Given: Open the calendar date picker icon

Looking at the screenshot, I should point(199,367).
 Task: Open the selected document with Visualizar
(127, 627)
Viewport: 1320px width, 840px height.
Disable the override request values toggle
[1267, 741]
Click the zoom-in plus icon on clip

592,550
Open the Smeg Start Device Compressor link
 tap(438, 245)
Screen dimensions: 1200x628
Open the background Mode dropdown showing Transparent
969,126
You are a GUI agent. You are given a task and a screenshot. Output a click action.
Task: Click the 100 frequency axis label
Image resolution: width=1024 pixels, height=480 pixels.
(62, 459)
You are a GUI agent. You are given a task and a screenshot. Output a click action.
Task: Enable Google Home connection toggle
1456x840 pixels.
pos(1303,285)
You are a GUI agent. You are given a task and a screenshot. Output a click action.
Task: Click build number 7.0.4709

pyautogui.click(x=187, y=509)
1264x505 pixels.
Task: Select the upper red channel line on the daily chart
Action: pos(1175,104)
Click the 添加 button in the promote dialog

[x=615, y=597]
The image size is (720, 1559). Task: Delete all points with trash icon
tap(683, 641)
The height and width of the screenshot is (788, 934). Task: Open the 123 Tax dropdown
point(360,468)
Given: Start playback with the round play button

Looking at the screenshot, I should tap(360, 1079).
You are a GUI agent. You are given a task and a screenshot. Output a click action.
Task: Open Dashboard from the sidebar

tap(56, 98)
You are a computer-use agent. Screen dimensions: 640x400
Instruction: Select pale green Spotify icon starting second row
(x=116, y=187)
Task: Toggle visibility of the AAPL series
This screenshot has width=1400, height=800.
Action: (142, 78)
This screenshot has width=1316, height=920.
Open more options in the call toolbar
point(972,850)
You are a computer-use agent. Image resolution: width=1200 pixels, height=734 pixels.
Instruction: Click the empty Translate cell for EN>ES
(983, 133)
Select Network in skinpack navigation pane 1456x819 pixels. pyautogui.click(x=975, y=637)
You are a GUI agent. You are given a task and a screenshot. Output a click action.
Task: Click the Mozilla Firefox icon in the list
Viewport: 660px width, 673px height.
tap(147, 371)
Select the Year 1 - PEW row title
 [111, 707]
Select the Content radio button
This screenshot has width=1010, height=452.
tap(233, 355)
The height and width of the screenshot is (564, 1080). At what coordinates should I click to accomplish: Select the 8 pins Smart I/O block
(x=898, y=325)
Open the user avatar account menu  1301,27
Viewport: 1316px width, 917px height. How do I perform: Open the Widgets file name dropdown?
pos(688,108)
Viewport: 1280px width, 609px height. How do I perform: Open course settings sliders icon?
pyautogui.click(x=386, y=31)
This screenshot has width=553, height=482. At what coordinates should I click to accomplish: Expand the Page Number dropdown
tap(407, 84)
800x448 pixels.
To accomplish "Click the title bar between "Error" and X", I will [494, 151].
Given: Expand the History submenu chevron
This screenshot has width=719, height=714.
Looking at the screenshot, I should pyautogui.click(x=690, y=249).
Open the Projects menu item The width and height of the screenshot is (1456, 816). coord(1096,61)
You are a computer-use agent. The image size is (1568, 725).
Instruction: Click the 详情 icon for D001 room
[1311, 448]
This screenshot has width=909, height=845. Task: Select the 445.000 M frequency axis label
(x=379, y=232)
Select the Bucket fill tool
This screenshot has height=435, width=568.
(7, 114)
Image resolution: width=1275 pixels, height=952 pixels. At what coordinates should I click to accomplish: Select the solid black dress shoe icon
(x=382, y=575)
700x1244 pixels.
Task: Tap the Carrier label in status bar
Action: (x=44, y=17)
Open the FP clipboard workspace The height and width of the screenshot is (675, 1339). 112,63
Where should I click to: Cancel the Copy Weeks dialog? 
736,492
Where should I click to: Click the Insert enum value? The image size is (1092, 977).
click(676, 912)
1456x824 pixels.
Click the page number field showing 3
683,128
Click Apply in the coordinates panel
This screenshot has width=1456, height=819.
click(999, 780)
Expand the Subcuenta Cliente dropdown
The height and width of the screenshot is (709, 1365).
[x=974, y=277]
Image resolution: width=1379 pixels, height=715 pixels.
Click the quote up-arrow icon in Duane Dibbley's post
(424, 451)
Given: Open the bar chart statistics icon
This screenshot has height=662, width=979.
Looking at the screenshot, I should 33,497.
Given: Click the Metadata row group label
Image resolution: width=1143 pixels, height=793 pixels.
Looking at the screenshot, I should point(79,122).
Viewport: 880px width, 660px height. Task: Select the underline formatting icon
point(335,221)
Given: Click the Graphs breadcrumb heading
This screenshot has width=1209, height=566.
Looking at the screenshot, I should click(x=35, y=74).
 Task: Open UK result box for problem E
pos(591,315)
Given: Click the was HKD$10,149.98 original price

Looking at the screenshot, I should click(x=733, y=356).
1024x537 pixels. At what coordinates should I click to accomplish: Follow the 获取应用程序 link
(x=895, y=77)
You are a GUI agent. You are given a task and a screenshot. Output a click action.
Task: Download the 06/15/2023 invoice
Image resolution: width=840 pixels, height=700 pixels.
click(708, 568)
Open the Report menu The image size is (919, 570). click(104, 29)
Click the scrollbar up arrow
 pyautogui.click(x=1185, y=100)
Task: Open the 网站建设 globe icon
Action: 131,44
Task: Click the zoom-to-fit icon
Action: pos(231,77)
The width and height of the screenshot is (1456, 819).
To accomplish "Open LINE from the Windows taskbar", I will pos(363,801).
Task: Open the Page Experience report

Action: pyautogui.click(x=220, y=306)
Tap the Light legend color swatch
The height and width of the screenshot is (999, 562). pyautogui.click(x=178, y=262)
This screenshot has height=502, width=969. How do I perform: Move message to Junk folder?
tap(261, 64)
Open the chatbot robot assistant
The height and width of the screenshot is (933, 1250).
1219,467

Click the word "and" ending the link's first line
------
ASSIGNMENT: Could you print the material above once more, exactly as it stands?

EXERCISE SOLUTION:
Given: Open the calendar date picker icon

Looking at the screenshot, I should point(199,367).
 Task: Open the selected document with Visualizar
(127, 627)
Viewport: 1320px width, 840px height.
Disable the override request values toggle
[1267, 741]
Click the zoom-in plus icon on clip

592,550
Open the Smeg Start Device Compressor link
 tap(438, 245)
Screen dimensions: 1200x628
Open the background Mode dropdown showing Transparent
969,126
You are a GUI agent. You are given a task and a screenshot. Output a click action.
Task: Click the 100 frequency axis label
Image resolution: width=1024 pixels, height=480 pixels.
(62, 459)
You are a GUI agent. You are given a task and a screenshot. Output a click action.
Task: Enable Google Home connection toggle
1456x840 pixels.
pos(1303,285)
You are a GUI agent. You are given a task and a screenshot. Output a click action.
Task: Click build number 7.0.4709

pyautogui.click(x=187, y=509)
1264x505 pixels.
Task: Select the upper red channel line on the daily chart
Action: pos(1175,104)
Click the 添加 button in the promote dialog

[x=615, y=597]
The image size is (720, 1559). Task: Delete all points with trash icon
tap(683, 641)
The height and width of the screenshot is (788, 934). Task: Open the 123 Tax dropdown
point(360,468)
Given: Start playback with the round play button

Looking at the screenshot, I should tap(360, 1079).
You are a GUI agent. You are given a task and a screenshot. Output a click action.
Task: Open Dashboard from the sidebar

tap(56, 98)
You are a computer-use agent. Screen dimensions: 640x400
Instruction: Select pale green Spotify icon starting second row
(x=116, y=187)
Task: Toggle visibility of the AAPL series
This screenshot has width=1400, height=800.
Action: (142, 78)
This screenshot has width=1316, height=920.
Open more options in the call toolbar
point(972,850)
You are a computer-use agent. Image resolution: width=1200 pixels, height=734 pixels.
Instruction: Click the empty Translate cell for EN>ES
(983, 133)
Select Network in skinpack navigation pane 1456x819 pixels. pyautogui.click(x=975, y=637)
You are a GUI agent. You are given a task and a screenshot. Output a click action.
Task: Click the Mozilla Firefox icon in the list
Viewport: 660px width, 673px height.
tap(147, 371)
Select the Year 1 - PEW row title
 [111, 707]
Select the Content radio button
This screenshot has width=1010, height=452.
tap(233, 355)
The height and width of the screenshot is (564, 1080). At what coordinates should I click to accomplish: Select the 8 pins Smart I/O block
(x=898, y=325)
Open the user avatar account menu  1301,27
Viewport: 1316px width, 917px height. How do I perform: Open the Widgets file name dropdown?
pos(688,108)
Viewport: 1280px width, 609px height. How do I perform: Open course settings sliders icon?
pyautogui.click(x=386, y=31)
This screenshot has width=553, height=482. At what coordinates should I click to accomplish: Expand the Page Number dropdown
tap(407, 84)
800x448 pixels.
To accomplish "Click the title bar between "Error" and X", I will [494, 151].
Given: Expand the History submenu chevron
This screenshot has width=719, height=714.
Looking at the screenshot, I should pyautogui.click(x=690, y=249).
Open the Projects menu item The width and height of the screenshot is (1456, 816). coord(1096,61)
You are a computer-use agent. The image size is (1568, 725).
Instruction: Click the 详情 icon for D001 room
[1311, 448]
This screenshot has width=909, height=845. Task: Select the 445.000 M frequency axis label
(x=379, y=232)
Select the Bucket fill tool
This screenshot has height=435, width=568.
(7, 114)
Image resolution: width=1275 pixels, height=952 pixels. At what coordinates should I click to accomplish: Select the solid black dress shoe icon
(x=382, y=575)
700x1244 pixels.
Task: Tap the Carrier label in status bar
Action: (x=44, y=17)
Open the FP clipboard workspace The height and width of the screenshot is (675, 1339). 112,63
Where should I click to: Cancel the Copy Weeks dialog? 
736,492
Where should I click to: Click the Insert enum value? The image size is (1092, 977).
click(676, 912)
1456x824 pixels.
Click the page number field showing 3
683,128
Click Apply in the coordinates panel
This screenshot has width=1456, height=819.
click(999, 780)
Expand the Subcuenta Cliente dropdown
The height and width of the screenshot is (709, 1365).
[x=974, y=277]
Image resolution: width=1379 pixels, height=715 pixels.
Click the quote up-arrow icon in Duane Dibbley's post
(424, 451)
Given: Open the bar chart statistics icon
This screenshot has height=662, width=979.
Looking at the screenshot, I should 33,497.
Given: Click the Metadata row group label
Image resolution: width=1143 pixels, height=793 pixels.
Looking at the screenshot, I should point(79,122).
Viewport: 880px width, 660px height. Task: Select the underline formatting icon
point(335,221)
Given: Click the Graphs breadcrumb heading
This screenshot has width=1209, height=566.
Looking at the screenshot, I should click(x=35, y=74).
 Task: Open UK result box for problem E
pos(591,315)
Given: Click the was HKD$10,149.98 original price

Looking at the screenshot, I should click(x=733, y=356).
1024x537 pixels. At what coordinates should I click to accomplish: Follow the 获取应用程序 link
(x=895, y=77)
You are a GUI agent. You are given a task and a screenshot. Output a click action.
Task: Download the 06/15/2023 invoice
Image resolution: width=840 pixels, height=700 pixels.
click(708, 568)
Open the Report menu The image size is (919, 570). click(104, 29)
Click the scrollbar up arrow
 pyautogui.click(x=1185, y=100)
Task: Open the 网站建设 globe icon
Action: 131,44
Task: Click the zoom-to-fit icon
Action: pos(231,77)
The width and height of the screenshot is (1456, 819).
To accomplish "Open LINE from the Windows taskbar", I will pos(363,801).
Task: Open the Page Experience report

Action: pyautogui.click(x=220, y=306)
Tap the Light legend color swatch
The height and width of the screenshot is (999, 562). pyautogui.click(x=178, y=262)
This screenshot has height=502, width=969. How do I perform: Move message to Junk folder?
tap(261, 64)
Open the chatbot robot assistant
The height and width of the screenshot is (933, 1250).
1219,467

Click the word "and" ending the link's first line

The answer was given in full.